* begin Exercise material *

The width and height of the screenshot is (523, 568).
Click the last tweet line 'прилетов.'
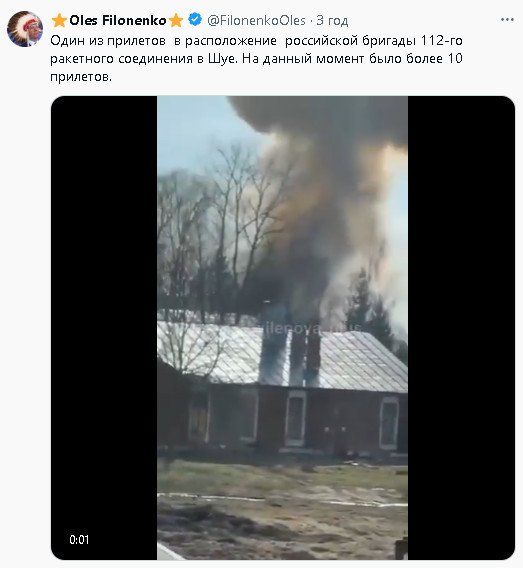click(x=81, y=77)
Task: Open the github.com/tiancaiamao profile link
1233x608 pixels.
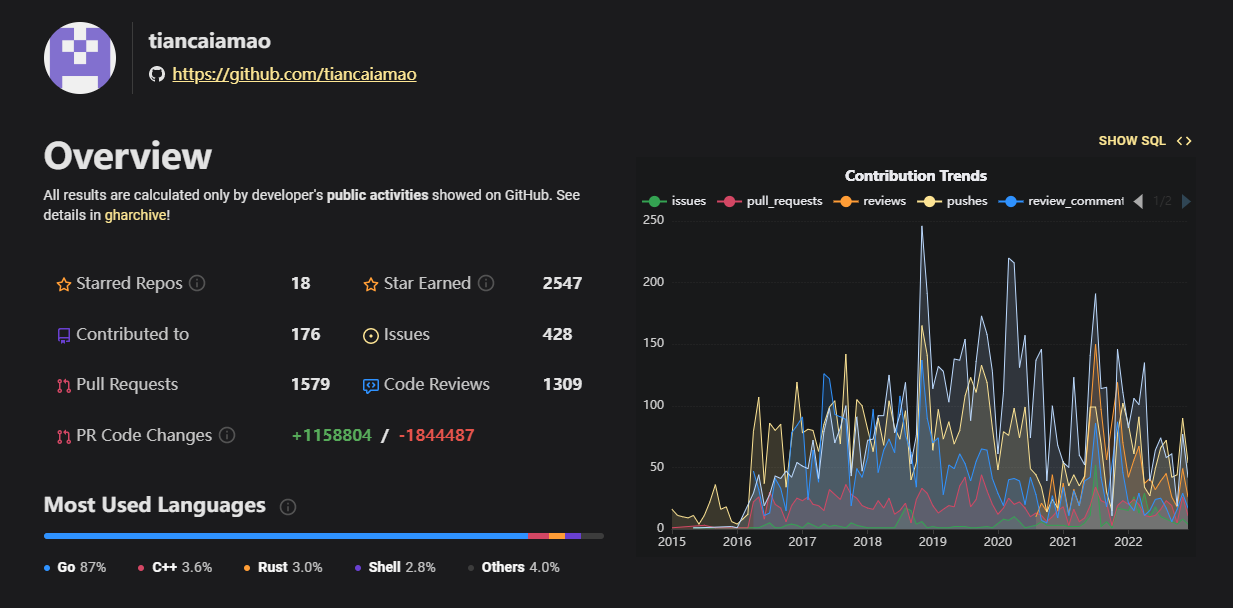Action: [x=294, y=74]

* end Exercise material *

*What you are asked to do*. Can you transcribe every line of the entries above word for word, leaving the pictures out?

*Problem solution*.
The width and height of the screenshot is (523, 568).
Click the last tweet line 'прилетов.'
click(x=81, y=77)
Task: Open the github.com/tiancaiamao profile link
1233x608 pixels.
Action: [x=294, y=74]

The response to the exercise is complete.